Absolutely. God is omnipotent. Also, by the way, this is not unscientific - two of the most well-tested principles of physics are mass-energy equivalence (in Special Relativity), and even before that, going back to the 17th century, conservation of energy.
So you can’t actually completely erase a human from existence in the universe, unless you are God, since He alone is omnipotent and able to do something like that, although as far as I am aware of He has never done this, and I don’t think there is any scriptural or patristic basis for saying that He ever will - indeed, that is the heresy of Annhilationism, taught by some sects on the fringes of Christianity. Rather, if someone is killed, and their body partially or entirely destroyed, whether through cremation or another means, such as a nuclear weapon, no matter how extreme the change, what has happened is that their bodies have merely been reconfigured, converted in part or in whole to energy.
The reason for rejecting cremation is because of its association with paganism, and also the fact that it disrespects the divine image of human beings. Since we are created in the image of God, when one destroys a human, one is engaging the supreme act of Iconoclasm, destroying the image of God.
However, I do not believe that the many Protestants, including a great many of my relatives, intended to do this, and I pray for God to save them.
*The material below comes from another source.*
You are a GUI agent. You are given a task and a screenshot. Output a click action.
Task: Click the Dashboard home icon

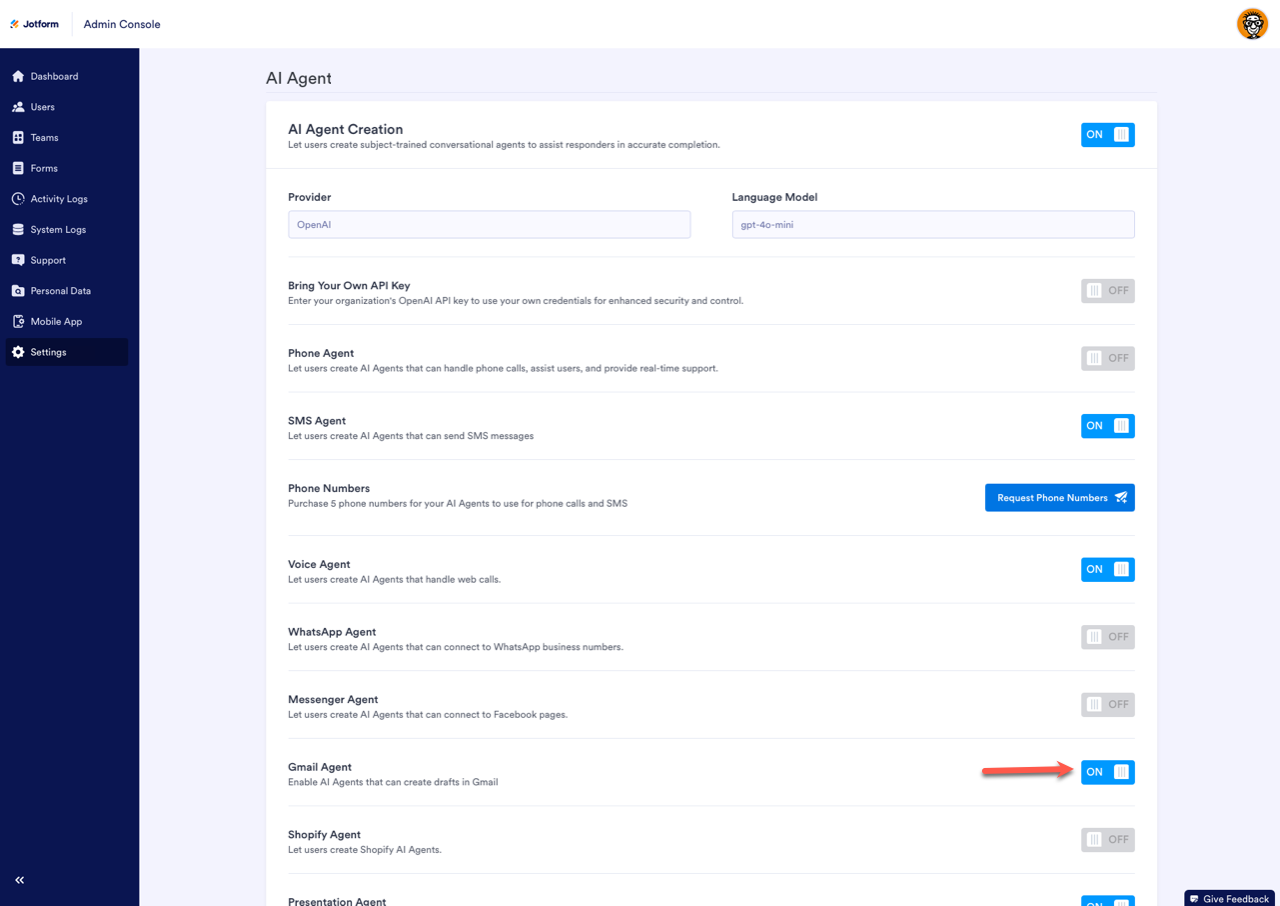pos(18,76)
I even know an Anglican bishop, who is a very decent Christian, and a veteran of the Korean War who wants to be cremated, on the basis of avoiding iconoclasm, because of a traumatic experience in the war of jumping into a pit filled with dead soldiers, who had begun to decompose, during a firefight. So for him, the stress of that means that to preserve the divine image, in his specific case, he feels that he must be cremated, even though, in accordance with her beliefs, he buried his Armenian Orthodox wife. Please pray for him - his name is David. I am trying to help him through this, but I don’t know if I can, due to the severe trauma. He is closely connected to both Oriental and Eastern Orthodoxy, in that his son also married a Romanian Orthodox woman, one of whose relatives, who was a communist, recently died, which was regarded as tragic because of his practice of the communist religion.